작업 지시.
아래 목록 전체에서 "Screen dimensions" 표현을 모두 "Display size" 표현으로 바꾸고 나머지는 그대로 둔 채 목록을 다시 제시하세요.

제공 정보.
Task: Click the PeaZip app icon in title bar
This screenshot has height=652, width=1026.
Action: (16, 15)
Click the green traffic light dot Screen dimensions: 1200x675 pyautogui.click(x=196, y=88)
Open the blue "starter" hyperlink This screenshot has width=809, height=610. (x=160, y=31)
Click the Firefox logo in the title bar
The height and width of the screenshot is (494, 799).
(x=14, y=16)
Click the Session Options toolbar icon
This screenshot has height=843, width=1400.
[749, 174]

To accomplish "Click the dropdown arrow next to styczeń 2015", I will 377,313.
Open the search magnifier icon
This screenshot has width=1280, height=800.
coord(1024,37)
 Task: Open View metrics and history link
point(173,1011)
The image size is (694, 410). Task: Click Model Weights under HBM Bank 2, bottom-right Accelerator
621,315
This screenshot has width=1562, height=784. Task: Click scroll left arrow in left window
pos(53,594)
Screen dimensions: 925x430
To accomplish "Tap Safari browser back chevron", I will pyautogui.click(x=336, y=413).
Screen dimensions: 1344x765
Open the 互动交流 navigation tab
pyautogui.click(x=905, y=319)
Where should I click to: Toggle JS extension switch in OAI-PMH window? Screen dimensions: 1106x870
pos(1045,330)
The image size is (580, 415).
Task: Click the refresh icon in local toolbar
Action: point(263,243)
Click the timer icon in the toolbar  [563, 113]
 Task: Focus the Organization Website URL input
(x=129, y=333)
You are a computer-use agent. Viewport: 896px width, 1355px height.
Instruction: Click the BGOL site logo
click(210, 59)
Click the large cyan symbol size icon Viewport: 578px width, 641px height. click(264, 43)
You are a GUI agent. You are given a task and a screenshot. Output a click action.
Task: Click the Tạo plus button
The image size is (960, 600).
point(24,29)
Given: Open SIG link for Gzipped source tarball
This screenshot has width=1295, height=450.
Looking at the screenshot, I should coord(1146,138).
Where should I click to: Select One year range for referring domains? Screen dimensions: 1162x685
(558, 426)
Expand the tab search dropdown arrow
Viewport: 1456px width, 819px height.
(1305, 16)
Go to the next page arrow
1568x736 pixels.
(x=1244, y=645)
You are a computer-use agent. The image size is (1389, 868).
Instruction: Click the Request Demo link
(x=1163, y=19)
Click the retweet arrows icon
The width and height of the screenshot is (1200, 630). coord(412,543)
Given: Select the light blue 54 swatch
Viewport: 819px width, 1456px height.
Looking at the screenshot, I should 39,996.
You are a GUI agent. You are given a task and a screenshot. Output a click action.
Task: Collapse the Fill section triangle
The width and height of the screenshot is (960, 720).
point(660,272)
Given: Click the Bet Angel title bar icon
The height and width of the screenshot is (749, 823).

작성 답변.
Task: Click the PeaZip app icon in title bar
This screenshot has height=652, width=1026.
Action: (16, 15)
Click the green traffic light dot Display size: 1200x675 pyautogui.click(x=196, y=88)
Open the blue "starter" hyperlink This screenshot has width=809, height=610. (x=160, y=31)
Click the Firefox logo in the title bar
The height and width of the screenshot is (494, 799).
(x=14, y=16)
Click the Session Options toolbar icon
This screenshot has height=843, width=1400.
[749, 174]

To accomplish "Click the dropdown arrow next to styczeń 2015", I will 377,313.
Open the search magnifier icon
This screenshot has width=1280, height=800.
coord(1024,37)
 Task: Open View metrics and history link
point(173,1011)
The image size is (694, 410). Task: Click Model Weights under HBM Bank 2, bottom-right Accelerator
621,315
This screenshot has width=1562, height=784. Task: Click scroll left arrow in left window
pos(53,594)
Display size: 925x430
To accomplish "Tap Safari browser back chevron", I will pyautogui.click(x=336, y=413).
Display size: 1344x765
Open the 互动交流 navigation tab
pyautogui.click(x=905, y=319)
Where should I click to: Toggle JS extension switch in OAI-PMH window? Display size: 1106x870
pos(1045,330)
The image size is (580, 415).
Task: Click the refresh icon in local toolbar
Action: point(263,243)
Click the timer icon in the toolbar  [563, 113]
 Task: Focus the Organization Website URL input
(x=129, y=333)
You are a computer-use agent. Viewport: 896px width, 1355px height.
Instruction: Click the BGOL site logo
click(210, 59)
Click the large cyan symbol size icon Viewport: 578px width, 641px height. click(264, 43)
You are a GUI agent. You are given a task and a screenshot. Output a click action.
Task: Click the Tạo plus button
The image size is (960, 600).
point(24,29)
Given: Open SIG link for Gzipped source tarball
This screenshot has width=1295, height=450.
Looking at the screenshot, I should coord(1146,138).
Where should I click to: Select One year range for referring domains? Display size: 1162x685
(558, 426)
Expand the tab search dropdown arrow
Viewport: 1456px width, 819px height.
(1305, 16)
Go to the next page arrow
1568x736 pixels.
(x=1244, y=645)
You are a computer-use agent. The image size is (1389, 868).
Instruction: Click the Request Demo link
(x=1163, y=19)
Click the retweet arrows icon
The width and height of the screenshot is (1200, 630). coord(412,543)
Given: Select the light blue 54 swatch
Viewport: 819px width, 1456px height.
Looking at the screenshot, I should 39,996.
You are a GUI agent. You are given a task and a screenshot. Output a click action.
Task: Collapse the Fill section triangle
The width and height of the screenshot is (960, 720).
point(660,272)
Given: Click the Bet Angel title bar icon
The height and width of the screenshot is (749, 823).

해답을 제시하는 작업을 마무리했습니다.